Nothing in the entries should change; repeat them exactly.

'''

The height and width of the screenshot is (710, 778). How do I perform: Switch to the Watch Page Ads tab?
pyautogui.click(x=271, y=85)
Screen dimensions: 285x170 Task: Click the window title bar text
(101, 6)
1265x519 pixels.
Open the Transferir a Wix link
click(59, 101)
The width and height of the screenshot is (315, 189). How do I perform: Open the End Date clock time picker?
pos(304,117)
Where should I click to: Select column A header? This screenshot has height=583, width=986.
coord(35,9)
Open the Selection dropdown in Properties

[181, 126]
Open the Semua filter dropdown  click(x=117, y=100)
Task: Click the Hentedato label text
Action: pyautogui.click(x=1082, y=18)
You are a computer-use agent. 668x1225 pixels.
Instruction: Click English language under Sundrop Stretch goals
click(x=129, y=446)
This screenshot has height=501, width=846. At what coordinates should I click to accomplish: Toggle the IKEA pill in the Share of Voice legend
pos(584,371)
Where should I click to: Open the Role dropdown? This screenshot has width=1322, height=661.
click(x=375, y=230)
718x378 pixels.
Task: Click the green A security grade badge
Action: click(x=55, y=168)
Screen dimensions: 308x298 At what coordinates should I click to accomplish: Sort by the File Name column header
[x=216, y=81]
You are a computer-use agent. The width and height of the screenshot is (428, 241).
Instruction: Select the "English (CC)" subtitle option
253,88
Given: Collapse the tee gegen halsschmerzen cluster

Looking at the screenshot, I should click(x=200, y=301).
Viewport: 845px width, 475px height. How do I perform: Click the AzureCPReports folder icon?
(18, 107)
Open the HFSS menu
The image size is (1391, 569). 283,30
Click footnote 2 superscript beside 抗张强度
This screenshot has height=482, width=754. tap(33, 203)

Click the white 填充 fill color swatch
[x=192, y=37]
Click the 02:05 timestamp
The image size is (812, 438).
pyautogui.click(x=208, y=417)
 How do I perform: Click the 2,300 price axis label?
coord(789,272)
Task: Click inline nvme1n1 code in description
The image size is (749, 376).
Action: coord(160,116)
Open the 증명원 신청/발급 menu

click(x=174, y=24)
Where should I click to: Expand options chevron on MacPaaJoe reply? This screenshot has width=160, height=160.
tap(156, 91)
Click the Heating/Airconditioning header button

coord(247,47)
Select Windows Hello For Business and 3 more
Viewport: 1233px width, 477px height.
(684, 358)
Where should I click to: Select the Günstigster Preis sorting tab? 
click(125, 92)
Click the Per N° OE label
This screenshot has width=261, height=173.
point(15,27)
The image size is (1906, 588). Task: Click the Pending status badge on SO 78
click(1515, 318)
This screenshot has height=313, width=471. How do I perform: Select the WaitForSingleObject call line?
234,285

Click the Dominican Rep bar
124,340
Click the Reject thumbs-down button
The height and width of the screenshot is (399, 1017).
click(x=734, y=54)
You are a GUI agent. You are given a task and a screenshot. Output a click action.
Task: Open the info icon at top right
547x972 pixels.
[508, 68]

'''

## [ANSWER AREA]
The height and width of the screenshot is (710, 778). How do I perform: Switch to the Watch Page Ads tab?
pyautogui.click(x=271, y=85)
Screen dimensions: 285x170 Task: Click the window title bar text
(101, 6)
1265x519 pixels.
Open the Transferir a Wix link
click(59, 101)
The width and height of the screenshot is (315, 189). How do I perform: Open the End Date clock time picker?
pos(304,117)
Where should I click to: Select column A header? This screenshot has height=583, width=986.
coord(35,9)
Open the Selection dropdown in Properties

[181, 126]
Open the Semua filter dropdown  click(x=117, y=100)
Task: Click the Hentedato label text
Action: pyautogui.click(x=1082, y=18)
You are a computer-use agent. 668x1225 pixels.
Instruction: Click English language under Sundrop Stretch goals
click(x=129, y=446)
This screenshot has height=501, width=846. At what coordinates should I click to accomplish: Toggle the IKEA pill in the Share of Voice legend
pos(584,371)
Where should I click to: Open the Role dropdown? This screenshot has width=1322, height=661.
click(x=375, y=230)
718x378 pixels.
Task: Click the green A security grade badge
Action: click(x=55, y=168)
Screen dimensions: 308x298 At what coordinates should I click to accomplish: Sort by the File Name column header
[x=216, y=81]
You are a computer-use agent. The width and height of the screenshot is (428, 241).
Instruction: Select the "English (CC)" subtitle option
253,88
Given: Collapse the tee gegen halsschmerzen cluster

Looking at the screenshot, I should click(x=200, y=301).
Viewport: 845px width, 475px height. How do I perform: Click the AzureCPReports folder icon?
(18, 107)
Open the HFSS menu
The image size is (1391, 569). 283,30
Click footnote 2 superscript beside 抗张强度
This screenshot has height=482, width=754. tap(33, 203)

Click the white 填充 fill color swatch
[x=192, y=37]
Click the 02:05 timestamp
The image size is (812, 438).
pyautogui.click(x=208, y=417)
 How do I perform: Click the 2,300 price axis label?
coord(789,272)
Task: Click inline nvme1n1 code in description
The image size is (749, 376).
Action: coord(160,116)
Open the 증명원 신청/발급 menu

click(x=174, y=24)
Where should I click to: Expand options chevron on MacPaaJoe reply? This screenshot has width=160, height=160.
tap(156, 91)
Click the Heating/Airconditioning header button

coord(247,47)
Select Windows Hello For Business and 3 more
Viewport: 1233px width, 477px height.
(684, 358)
Where should I click to: Select the Günstigster Preis sorting tab? 
click(125, 92)
Click the Per N° OE label
This screenshot has width=261, height=173.
point(15,27)
The image size is (1906, 588). Task: Click the Pending status badge on SO 78
click(1515, 318)
This screenshot has height=313, width=471. How do I perform: Select the WaitForSingleObject call line?
234,285

Click the Dominican Rep bar
124,340
Click the Reject thumbs-down button
The height and width of the screenshot is (399, 1017).
click(x=734, y=54)
You are a GUI agent. You are given a task and a screenshot. Output a click action.
Task: Open the info icon at top right
547x972 pixels.
[508, 68]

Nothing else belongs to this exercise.